I have sat here for ages wondering where to begin Aminata’s story, the house manager of AMF’s Accommodation and Training Hostel. I want to do her story justice. Given the odds she has overcome, but particularly given that ‘something’ about her, doing her justice will be hard, impossible maybe. She’s at peace. The peace of someone who has made it over the finish line after years of training for a marathon. Now with the steely determination of a winner, she is going to train others to run their race. Part fairy godmother, part RBG/ Malala/Oprah/ Michelle Obama... insert your hero.
So I’ll begin with some photos:
Aminata grew up in one of Freetown’s many slums - slums described by the World Bank as a blight on humanity and widely regarded as the worst places in the world to live. At 31, Aminata has reached life expectancy for Freetown’s slum residents. But that will not be her fate.
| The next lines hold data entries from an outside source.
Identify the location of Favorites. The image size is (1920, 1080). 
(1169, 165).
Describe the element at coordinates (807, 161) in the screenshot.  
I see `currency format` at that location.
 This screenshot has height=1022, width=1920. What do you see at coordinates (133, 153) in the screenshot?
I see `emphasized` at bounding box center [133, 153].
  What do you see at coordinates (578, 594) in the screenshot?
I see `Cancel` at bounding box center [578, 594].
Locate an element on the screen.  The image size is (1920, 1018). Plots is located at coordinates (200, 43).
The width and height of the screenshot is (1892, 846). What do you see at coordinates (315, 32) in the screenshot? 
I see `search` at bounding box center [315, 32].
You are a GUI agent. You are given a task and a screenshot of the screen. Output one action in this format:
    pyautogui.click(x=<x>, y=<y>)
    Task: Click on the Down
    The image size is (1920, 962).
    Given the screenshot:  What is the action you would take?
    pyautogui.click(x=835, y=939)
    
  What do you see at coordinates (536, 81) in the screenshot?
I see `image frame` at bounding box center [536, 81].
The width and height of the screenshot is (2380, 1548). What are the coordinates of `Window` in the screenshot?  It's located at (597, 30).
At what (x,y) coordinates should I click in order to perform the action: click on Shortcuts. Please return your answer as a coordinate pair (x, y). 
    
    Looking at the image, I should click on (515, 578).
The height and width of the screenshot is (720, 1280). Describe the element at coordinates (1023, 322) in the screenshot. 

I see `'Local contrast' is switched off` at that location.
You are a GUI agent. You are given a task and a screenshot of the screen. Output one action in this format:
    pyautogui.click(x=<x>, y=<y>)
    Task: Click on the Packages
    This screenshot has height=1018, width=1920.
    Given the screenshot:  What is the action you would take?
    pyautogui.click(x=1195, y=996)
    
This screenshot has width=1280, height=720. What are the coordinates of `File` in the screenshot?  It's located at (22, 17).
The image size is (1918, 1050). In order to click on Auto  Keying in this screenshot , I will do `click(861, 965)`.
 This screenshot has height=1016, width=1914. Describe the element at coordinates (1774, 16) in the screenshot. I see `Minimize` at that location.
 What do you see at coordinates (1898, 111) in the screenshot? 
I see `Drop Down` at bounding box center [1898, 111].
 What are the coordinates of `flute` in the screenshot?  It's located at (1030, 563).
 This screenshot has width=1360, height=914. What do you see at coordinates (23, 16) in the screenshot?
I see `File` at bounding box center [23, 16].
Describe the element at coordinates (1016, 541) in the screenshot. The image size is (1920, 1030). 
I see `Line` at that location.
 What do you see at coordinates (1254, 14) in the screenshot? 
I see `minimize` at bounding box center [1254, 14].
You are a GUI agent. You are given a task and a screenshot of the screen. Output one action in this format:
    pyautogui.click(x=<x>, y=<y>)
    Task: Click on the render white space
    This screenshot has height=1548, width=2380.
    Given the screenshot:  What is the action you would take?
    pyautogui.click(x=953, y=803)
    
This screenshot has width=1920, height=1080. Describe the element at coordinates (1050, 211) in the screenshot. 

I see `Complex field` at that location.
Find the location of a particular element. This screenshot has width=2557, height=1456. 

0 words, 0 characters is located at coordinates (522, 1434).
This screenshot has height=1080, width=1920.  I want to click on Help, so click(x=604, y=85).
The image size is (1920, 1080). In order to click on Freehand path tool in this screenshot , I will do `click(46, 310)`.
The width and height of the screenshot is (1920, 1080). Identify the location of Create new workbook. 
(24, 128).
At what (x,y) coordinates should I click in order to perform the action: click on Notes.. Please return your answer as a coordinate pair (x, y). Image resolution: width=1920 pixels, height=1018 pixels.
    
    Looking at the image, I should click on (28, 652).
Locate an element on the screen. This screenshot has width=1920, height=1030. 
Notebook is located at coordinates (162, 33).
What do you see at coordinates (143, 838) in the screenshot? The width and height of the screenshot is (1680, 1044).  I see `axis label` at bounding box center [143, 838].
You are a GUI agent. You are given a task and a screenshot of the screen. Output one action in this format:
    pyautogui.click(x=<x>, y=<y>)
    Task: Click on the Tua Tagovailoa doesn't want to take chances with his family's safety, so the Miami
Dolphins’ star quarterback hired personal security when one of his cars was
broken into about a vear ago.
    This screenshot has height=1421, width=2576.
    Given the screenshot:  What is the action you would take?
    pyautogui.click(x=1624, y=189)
She was a top student. She had to fight hard to be allowed to go to school but with good grades, her father allowed it. Technically 2019 marks the first year of compulsory primary school here - one of the last countries in the world where education has not been compulsory. The rush to enrol overwhelmed schools bursting them beyond capacity. They had to close to new enrolments and it’s estimated 20% of students missed out. But for Aminata and her family, sending her to school was optional.
Polygamy is common in Sierra Leone and Aminata’s father had many wives. When Amii was 15, her mother died and she had to take over the mothering role. School was out of the question. Now that she was a ‘mother’ she needed to be married. Feeding her would become someone else’s responsibility. A ‘suitable’ 40 something husband was found.
By 16 she was married, middle-aged by
local standards, pregnant, malnourished and living in grinding poverty in the most disadvantaged place on earth, little education and no prospect of escape... except for her spark.
Contrast the Aminata in the photo above - the Aminata we met. At 31 she’s fluent in Mandarin, has 2 university degrees, including a Masters in Hospitality and Tourism from a Beijing University, she’s financially independent and unlike an estimated 65% of graduates here she has a well paying full-time job which she loves. How?
It’s a long story, but the bit I love, the bit most illustrative of her determination, is the story of her scholarship to Beijing, the only international scholarship on offer that year.
To gloss over 7 years of the story- she had her baby, fought tooth and nail against her husband’s wishes to return to school (eventually the recalcitrant would be student was sent back to her family), left school top of her class and earned her place in a local university, where she studied home economics, again top student.
Now in her mid-twenties, Aminata saw a poster advertising one scholarship to study a masters degree in Beijing. She said she knew she had every qualification and would make a fine candidate. Got through to the final interviews, and then the last 2 candidates and was confident she had it in the bag. She knew the other candidate and was surprised he was even there.
When Aminata learnt she had not been selected, she marched straight to the Ministry of Education, armed with her university results and demanded to see the Minister. ‘Do you have an appointment?’ ‘No, and I don’t need one, I have my results!’. ‘You need an appointment.’ ‘No I’ll wait till he’ll see me.’ And so Aminata took up her position outside the Minister of Education’s office. She sat for days...
Eventually, someone she knew- her old uni lecturer turned up to see the Minister, and he had an appointment. He had always been impressed by Amii so put in a good word for her and the Minister agreed to see her. Turns out he thought she had been the winning student (someone knew someone with the other candidate and he had been slipped in over her), so off to Beijing she went for 3 years.
While I was so surprised by the unlikeliness of her story, why should I be? Do I really think that any young women wouldn’t want to fight, to do anything possible to improve her situation? And now she wants to teach other young women from the poorest families in Sierra Leone new skills, to have confidence, to work hard, be independent and to contribute back to society. Together with Aberdeen Women’s Centre and The Aminata Maternal Foundation, Aminata is running the pilot programme in our Training and Accommodation Hostel, and from what we have seen she is achieving everything she has set out to do - no surprises there though.
I wanted to tell Aminata’s story to illustrate the talent that we see everywhere here, so that our team and supporters can have every confidence that the work we are all doing, as volunteers, as donors, as knitters or service providers are achieving something very real in Sierra Leone. There’s such a long way to go, but we have taken the first steps. AMF is making a difference to lives in this beautiful country.